GFCI / RCD protection
Any outdoor electrical circuit near water must be protected by a Ground Fault Circuit Interrupter (US) or Residual Current Device (UK/EU). These devices cut power within milliseconds when they sense current leaking to ground — the specific kind of fault that causes electrocution in wet environments. If your existing outdoor circuit isn't GFCI/RCD-protected, sort that out before adding any lighting near the tub.
A Note On Inflatable Hot Tubs

Inflatable hot tubs don't need a different lighting strategy from rigid ones. Suction-cup submersibles stick to rubber walls as well as they do to hard linings, and area lighting (string lights, deck lights, exterior strips) doesn't care what the tub is made of.
The one consideration that matters: pick hot-tub-rated submersibles rather than generic pool lights. Inflatable tubs run at the same elevated temperatures as rigid ones, and that's the spec that catches people out — not the surface the light sticks to.

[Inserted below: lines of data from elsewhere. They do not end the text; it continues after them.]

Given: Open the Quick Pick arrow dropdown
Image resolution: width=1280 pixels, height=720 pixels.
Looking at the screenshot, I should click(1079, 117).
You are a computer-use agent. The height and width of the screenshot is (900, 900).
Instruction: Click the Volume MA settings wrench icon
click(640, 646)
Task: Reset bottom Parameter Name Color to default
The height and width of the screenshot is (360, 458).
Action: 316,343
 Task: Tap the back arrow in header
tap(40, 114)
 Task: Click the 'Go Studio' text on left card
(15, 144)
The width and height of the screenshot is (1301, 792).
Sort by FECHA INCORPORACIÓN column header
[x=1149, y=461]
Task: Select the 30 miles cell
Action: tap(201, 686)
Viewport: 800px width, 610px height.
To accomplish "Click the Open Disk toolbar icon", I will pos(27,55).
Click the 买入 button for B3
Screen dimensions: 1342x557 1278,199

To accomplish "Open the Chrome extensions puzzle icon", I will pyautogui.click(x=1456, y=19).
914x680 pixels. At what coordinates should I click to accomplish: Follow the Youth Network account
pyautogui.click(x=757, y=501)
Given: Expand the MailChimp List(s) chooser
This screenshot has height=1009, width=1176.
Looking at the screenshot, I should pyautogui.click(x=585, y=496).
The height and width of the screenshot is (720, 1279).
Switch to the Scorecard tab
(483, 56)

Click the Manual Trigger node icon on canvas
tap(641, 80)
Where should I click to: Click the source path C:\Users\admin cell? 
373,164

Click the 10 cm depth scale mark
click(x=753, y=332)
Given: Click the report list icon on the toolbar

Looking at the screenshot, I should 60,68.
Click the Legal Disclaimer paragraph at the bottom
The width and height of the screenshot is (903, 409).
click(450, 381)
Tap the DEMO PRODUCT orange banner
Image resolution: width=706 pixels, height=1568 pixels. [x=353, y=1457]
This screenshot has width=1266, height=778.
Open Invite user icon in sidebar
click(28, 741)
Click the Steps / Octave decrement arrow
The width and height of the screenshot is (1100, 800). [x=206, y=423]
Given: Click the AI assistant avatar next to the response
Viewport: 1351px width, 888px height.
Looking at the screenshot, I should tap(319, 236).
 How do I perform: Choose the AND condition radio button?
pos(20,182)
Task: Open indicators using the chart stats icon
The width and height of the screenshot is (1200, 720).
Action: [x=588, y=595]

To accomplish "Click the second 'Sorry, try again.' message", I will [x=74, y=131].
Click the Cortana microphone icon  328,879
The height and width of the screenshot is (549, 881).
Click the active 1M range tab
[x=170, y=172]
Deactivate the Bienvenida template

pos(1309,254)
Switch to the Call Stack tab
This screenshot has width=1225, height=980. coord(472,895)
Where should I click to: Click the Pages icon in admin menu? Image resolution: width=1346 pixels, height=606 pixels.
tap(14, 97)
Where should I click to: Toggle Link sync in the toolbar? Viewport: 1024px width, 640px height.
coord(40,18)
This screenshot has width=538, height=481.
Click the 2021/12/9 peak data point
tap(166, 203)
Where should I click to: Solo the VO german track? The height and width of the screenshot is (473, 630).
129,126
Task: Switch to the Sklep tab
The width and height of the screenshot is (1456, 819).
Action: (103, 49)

Choosing Your Hot Tub Lighting Setup
A workable hot tub lighting setup almost always combines two or three sources rather than relying on a single fixture. My rule of thumb:
- Something for the path and surroundings — deck lights, wall-mounted fixtures, or string lights kept at the required clearance.
- Something for the tub itself — LED strips along the edge or steps, or hot-tub-rated submersibles inside.
- Warm white as the default color temperature unless you specifically want color-changing flexibility.
Whatever combination you pick, check the IP rating against where each fixture will actually sit, confirm the circuit is GFCI- or RCD-protected, and respect the overhead clearance rules for anything hanging over the water. The rest is aesthetics.